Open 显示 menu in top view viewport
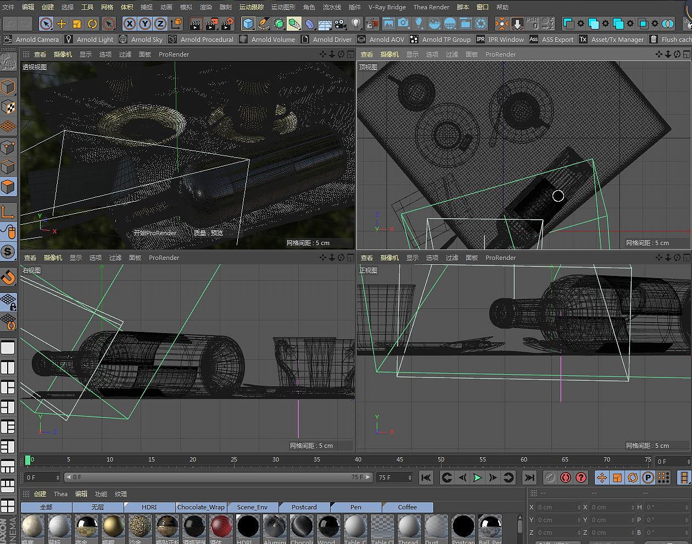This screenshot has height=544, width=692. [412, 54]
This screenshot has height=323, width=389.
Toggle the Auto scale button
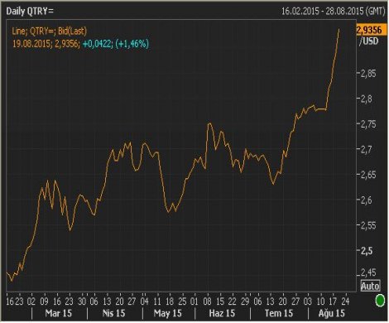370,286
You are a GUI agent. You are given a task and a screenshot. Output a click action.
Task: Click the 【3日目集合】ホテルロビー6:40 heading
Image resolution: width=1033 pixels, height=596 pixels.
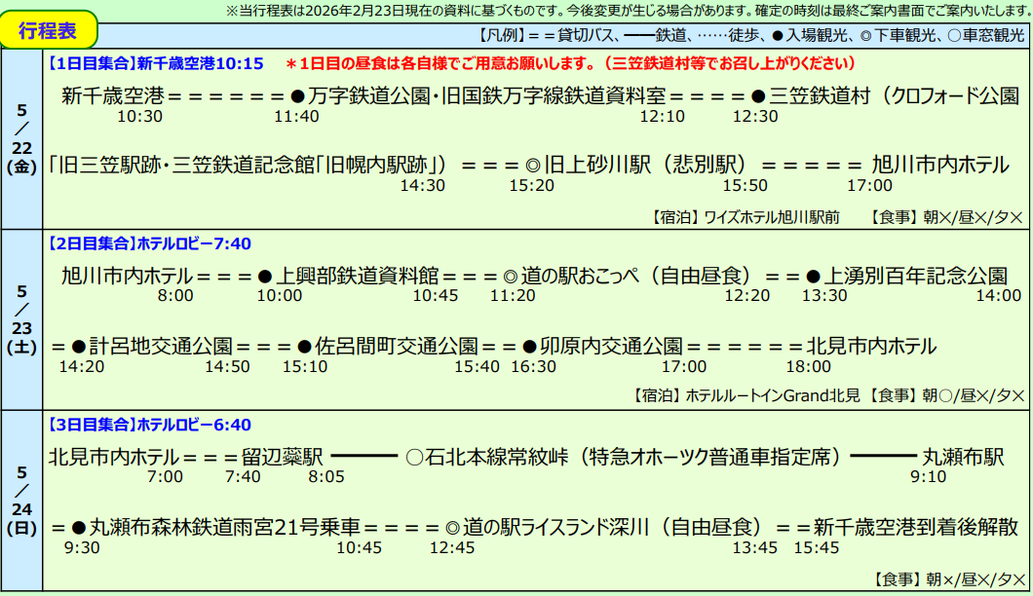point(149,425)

■ ■ ■

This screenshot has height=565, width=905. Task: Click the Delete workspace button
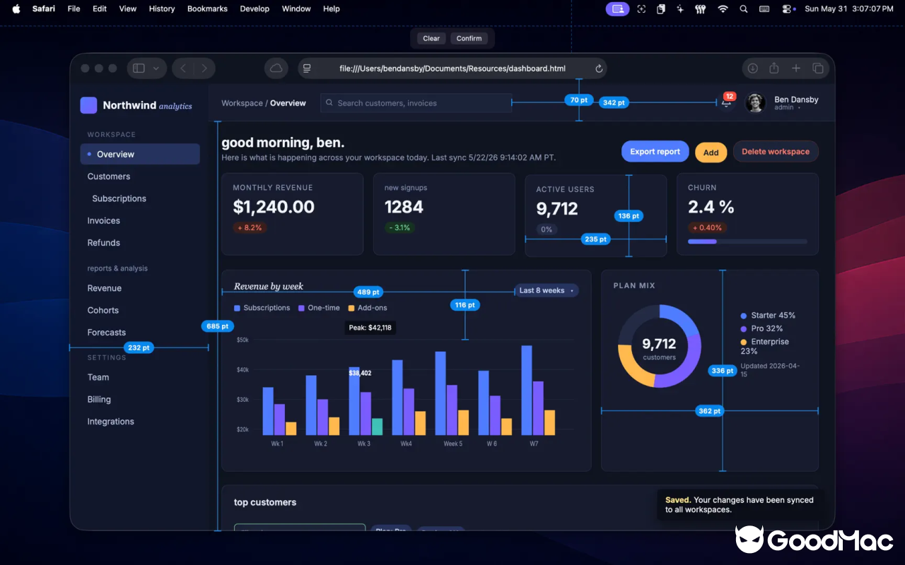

■ ■ ■

Convert everything from the line containing "This screenshot has height=323, width=389." down to the line containing "point(149,425)" into a two-column CSV with the headers request and answer, one row per request, each value in a single quoted field with line breaks replaced by spaces. Leave the pictures out of the output.

request,answer
"This screenshot has height=323, width=389. Toggle the Auto scale button","370,286"
"You are a GUI agent. You are given a task and a screenshot. Output a click action. Task: Click the 【3日目集合】ホテルロビー6:40 heading Image resolution: width=1033 pixels, height=596 pixels.","point(149,425)"